Text under study START
= Cooperstown cocktail =

The Cooperstown cocktail refers to a panel of four drug probes used in human pharmacokinetic studies to determine the activity of drug metabolising enzymes. The terminology 'cocktail' refers to the fact that the drug probes are given together.

The Cooperstown cocktail consists of four drugs that are considered specific substrates for four cytochrome P450 (CYP) isoforms. One of the drugs (caffeine) provides, through its metabolites, substrates for two additional enzymes.

==Uses==

The drugs and the enzymes they probe are as follows - caffeine (probes CYP1A2, N-acetyltransferase 2, xanthine oxidase), midazolam (probes CYP3A), omeprazole (probes CYP2C19) and dextromethorphan (probes CYP2D6). After giving the cocktail, the concentrations of the drugs and their metabolites in plasma (for midazolam and omeprazole) and urine (for caffeine and dextromethorphan) are determined at various times. By analysing these concentrations, it is possible to determine the activity (i.e. the phenotype) of the relevant enzyme. Caffeine can be used as a probe for three different enzymes by measuring several of its urinary metabolites and comparing their relative concentrations.

The 'Cooperstown 5 + 1 cocktail', in addition to the four drug probes mentioned above, incorporates warfarin as well. Warfarin (actually the S-warfarin enantiomer) is a specific probe for CYP2C9. The '+ 1' refers to the vitamin K that is given together with the warfarin to prevent any anticoagulant effect.

The Cooperstown cocktail and the Cooperstown 5 + 1 cocktail are powerful tools for investigating the activity of important drug metabolising enzymes. They are used in human drug interaction studies in which the ability of a study drug to inhibit or induce cytochrome p450 enzymes is studied.
Text under study END
According to the Cooperstown cocktail text, what does the "+ 1" in the Cooperstown 5 + 1 cocktail refer to? Rely only on the Cooperstown cocktail text, not on the data.
Information shown START
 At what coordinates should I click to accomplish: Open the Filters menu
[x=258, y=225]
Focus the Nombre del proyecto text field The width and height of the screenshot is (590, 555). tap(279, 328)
Information shown END
**Written solution**
It refers to the vitamin K given together with the warfarin to prevent any anticoagulant effect.